Our counseling session is tomorrow night, not tonight. I got confused about what day it was. It should be interesting. Your reflections of this incident are interesting and helpful, too. I feel like I must have been pretty out of it, because using a phone in a social situation is not something I normally would do. I think I was under the impression it was something everyone was interested in.

My feeling is that the person I interrupted could have spoken for herself if she wanted to. In this group, there is a lot of that kind of interrupting that goes on as soon as someone has finished talking and everyone else wants to be the next person to talk. They’re a tough group because everyone has a lot to say.

I also think my wife should have handled it differently – kicking me, or saying something quietly or later that night. But apparently it was a crime so egregious in her book that it required instant intervention to maintain the balance of the earth or some such.
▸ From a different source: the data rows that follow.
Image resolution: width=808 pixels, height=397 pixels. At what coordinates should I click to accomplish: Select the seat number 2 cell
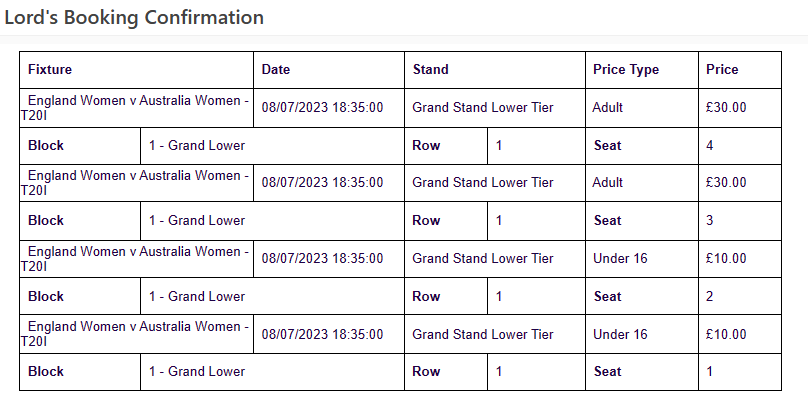(739, 296)
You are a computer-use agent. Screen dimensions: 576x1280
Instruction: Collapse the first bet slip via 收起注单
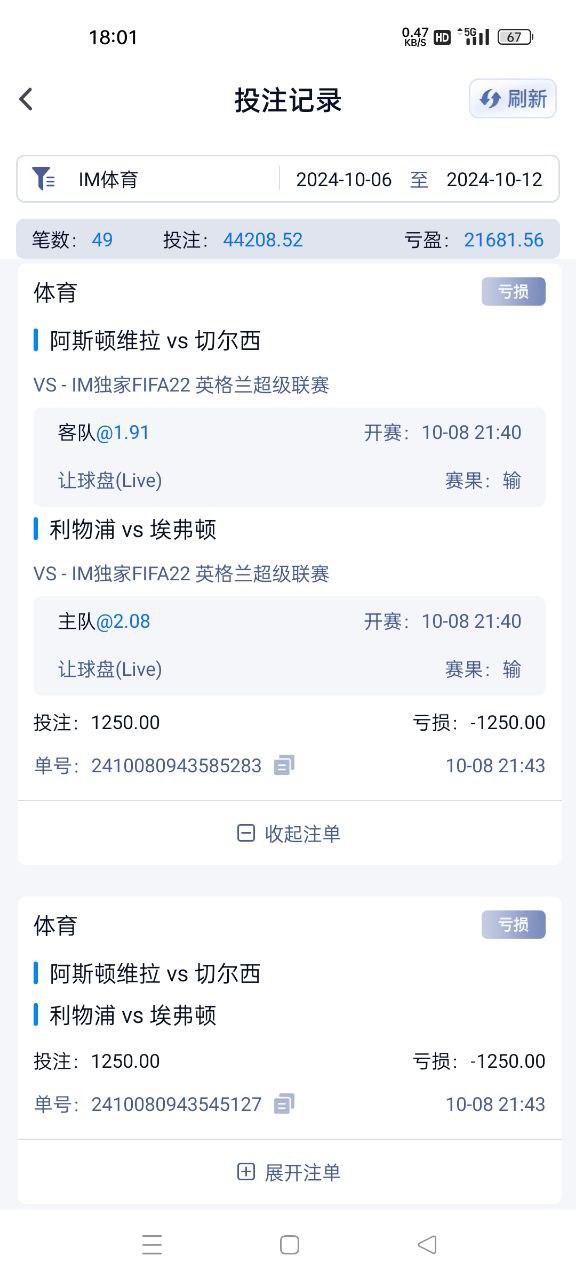(x=287, y=832)
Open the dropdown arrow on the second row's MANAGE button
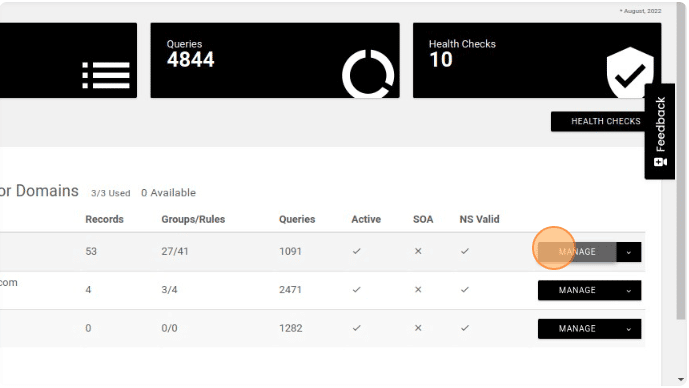Screen dimensions: 689x388 pyautogui.click(x=629, y=290)
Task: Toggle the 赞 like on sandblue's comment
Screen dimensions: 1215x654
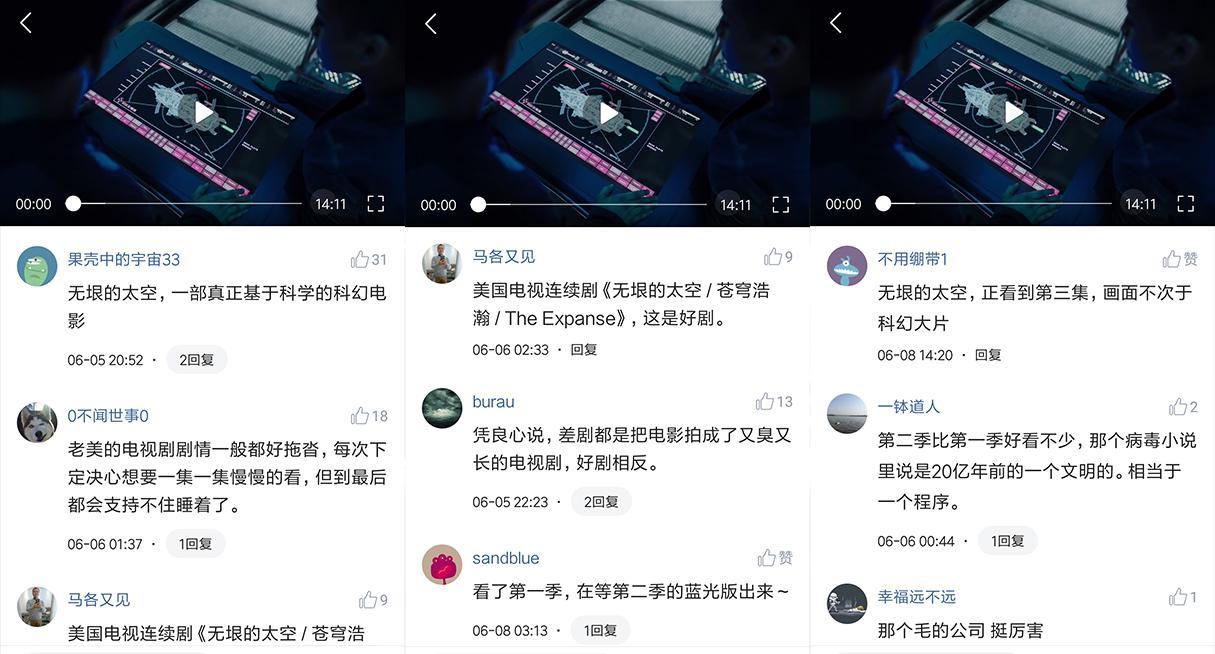Action: pos(775,558)
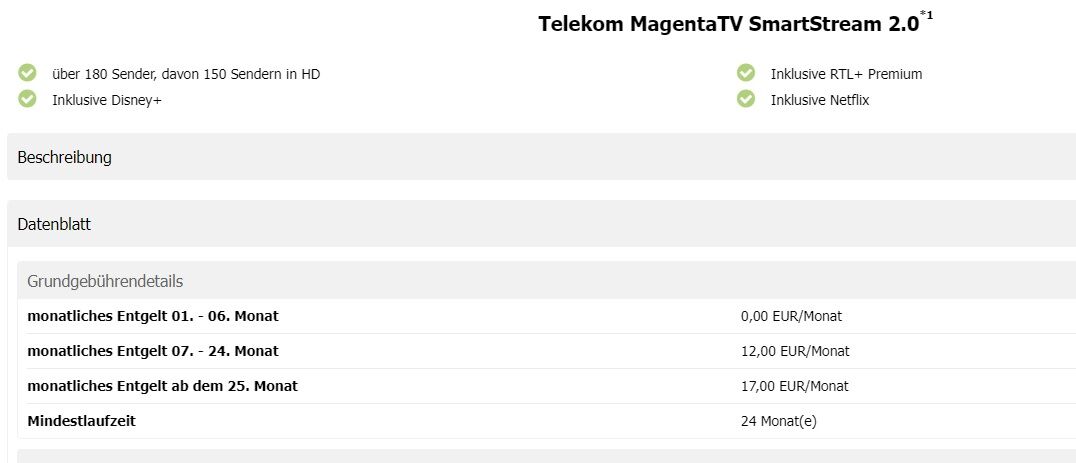Toggle the Grundgebührendetails sub-section header
The width and height of the screenshot is (1076, 463).
(x=546, y=281)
Oh well. This is what a fair number of couples go through. The good thing is that it didn’t bother me the way it might have a few years ago, when I would have thought it was another nail in the coffin that held our marriage. But it isn’t, which is a good sign. It is interesting how people are kind of all over the place on this. I guess that means it’s not a question with an obvious answer.

Neizvestnaya's avatar

@wundayatta: Better among friends than in a social gathering of co workers, acquaintances or… kids.

BarnacleBill's avatar

@wundayatta, it sounds like you have a holistic perspective on the situation. Perhaps the next outcome is to work out with your wife how similar situations should be handled going forward, whether it’s a word, or a kick under the table, or “the look” that means zip it. And it should work both ways—what’s applicable for you, should be applicable for her as well.

markylit's avatar

If it’s among some of my really close friends, i won’t even bother. But if it happened in front of other people, it’d be really annoying and sad.